The OFAC then hand-delivered and mailed numerous notifications about the sanctions to relatives of Oseguera, including her aunt and uncle in California, as well as to a California address that she listed on her passport request. In September of that same year the OFAC directly sanctioned the five businesses owned by Oseguera, and again contacted her to inform her, this time via four different email addresses the government found associated with her and her businesses.
Americans are prohibited from doing business with sanctioned entities. Born in California, Jessica Oseguera is a dual citizen of both Mexico and the United States.
Seemingly undeterred by the sanctions, she continued anyway.
In an apparent attempt to evade the sanctions, Oseguera dissolved the advertising company and the tequila brand also became inactive. She then changed the name of the cabin business from Las Flores Cabañas to Cabañas La Loma, and the sushi restaurant from Mizu Sushi to Kenzo Sushi. She also gave ownership of the restaurant to the sushi chefs on paper, but "continued to maintain control," the sentencing memorandum stated. The OFAC even sanctioned the chefs themselves in 2017.
Oseguera pleaded guilty, so her case did not go to trial, but in the court documents U.S. authorities alleged that they intended to show El Mencho's direct relationship with his daughter and some of the businesses. They claimed to have a witness who had seen El Mencho in 2011 "direct that certain drug accounting ledgers be provided to [Johanna Oseguera] so that she could confront a cartel member who was suspected of stealing from the cartel." The same witness saw the father and daughter together as recently as 2013, and "met with [Oseguera] and her father at a ranch concerning a discrepancy about money purportedly owed to the cartel and reflected in ledgers handled by [Oseguera]." The witness also would have testified that El Mencho "gave her the cabañas to manage."
Photo via publically available government Sentencing Memorandum
El Mencho is currently one of the most wanted fugitives in the world, with a $10 million bounty on his head. While he remains on the lam, other family members haven't been so lucky.
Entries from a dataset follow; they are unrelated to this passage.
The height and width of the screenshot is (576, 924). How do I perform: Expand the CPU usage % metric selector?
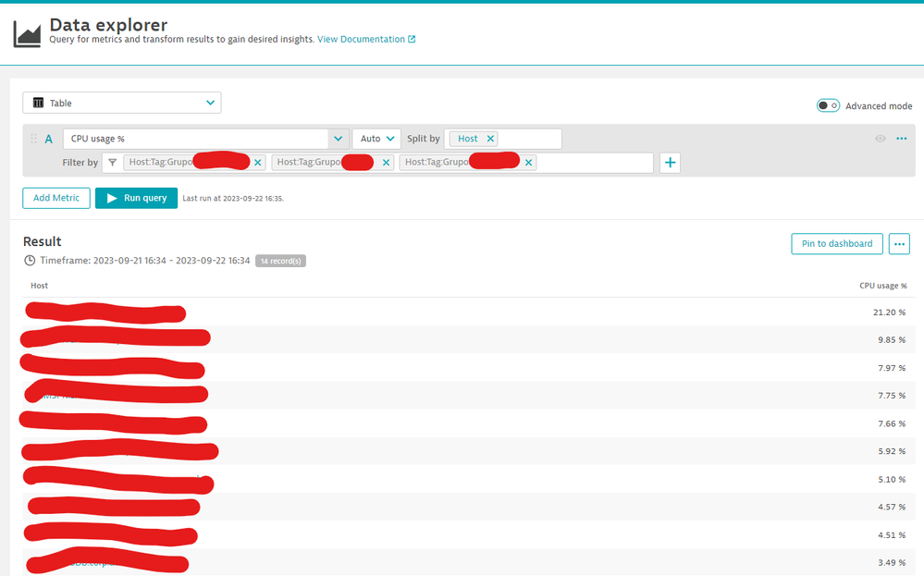click(x=337, y=139)
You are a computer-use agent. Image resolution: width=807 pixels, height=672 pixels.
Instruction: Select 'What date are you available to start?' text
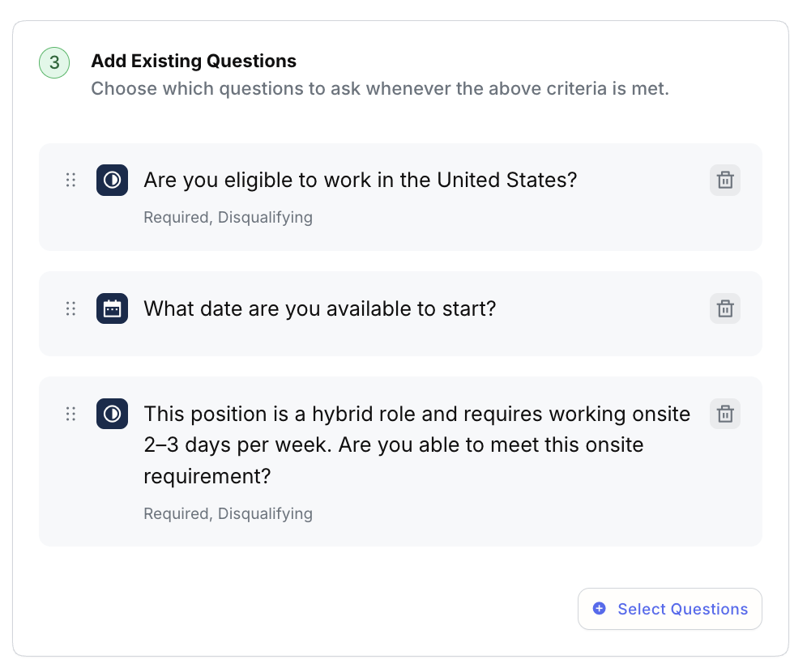(x=319, y=308)
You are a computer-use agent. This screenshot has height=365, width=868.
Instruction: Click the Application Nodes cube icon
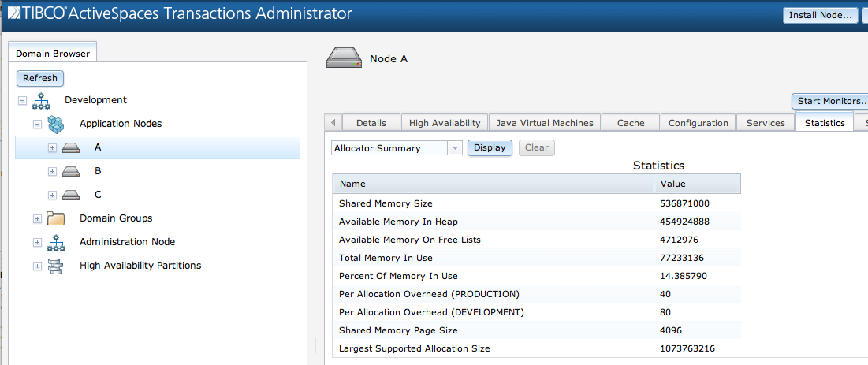tap(55, 124)
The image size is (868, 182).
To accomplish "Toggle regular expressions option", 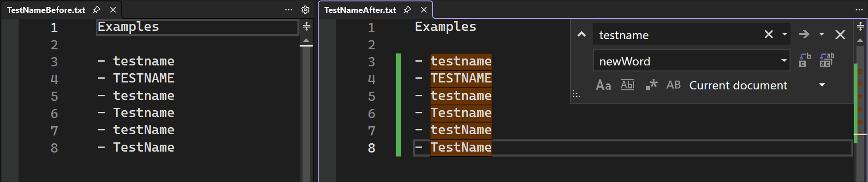I will tap(651, 85).
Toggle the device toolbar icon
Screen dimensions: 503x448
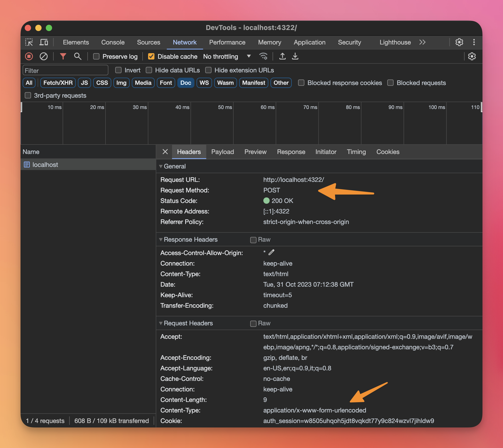(x=44, y=42)
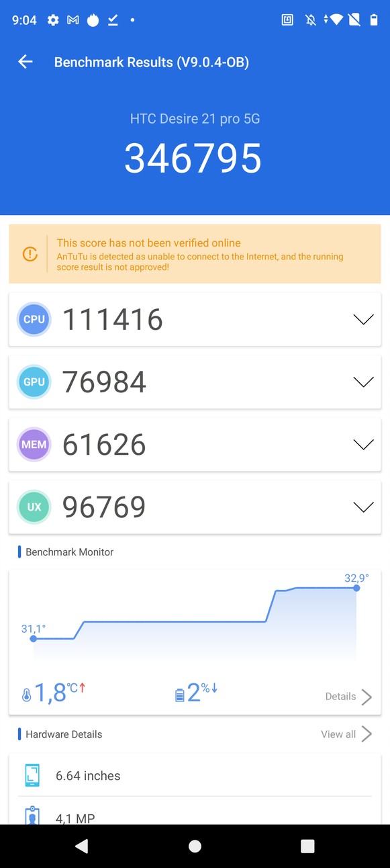The width and height of the screenshot is (390, 868).
Task: Tap the back arrow in the header
Action: [26, 62]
In 2015, El Mencho's son, Rubén Oseguera González, known as El Menchito, was arrested in the western city of Guadalajara along with Julio Alberto Rodríguez Castillo, Jessica Oseguera’s husband. While Oseguera's brother and husband would be released shortly after, they were both quickly re-arrested within a year. It's believed that her husband is still behind bars in Mexico, while her brother, El Menchito, was extradited to the U.S. in February 2020 to face drug trafficking charges.
Her brother's extradition would lead to her downfall as well.
A week after El Menchito's extradition, Oseguera travelled to the United States to visit her brother, but when she arrived at the Washington, D.C. courthouse for his hearing, she was arrested. At the time she fit all the cliches of a powerful drug cartel member, wearing a Rolex watch, a Louis Vuitton coat, with a Hermes purse and a substantial wad of cash.
While her brother pleaded not guilty and is set to go to trial later this year, Oseguera admitted to her role in the charges and expressed remorse in a letter submitted to the judge in her case.
“It has been a year and three months of learning, pain, anguish, analyzing what is good and what is not, and allowing myself to start over and live in peace,” wrote Oseguera. “I have had time to think about my actions, and I understand what I did was wrong, and I know, without hesitation, that I will never make the same mistake again.”
With time served, Oseguera could be released before the end of 2022. Her brother on the other hand, could face over a decade in prison if found guilty later this year.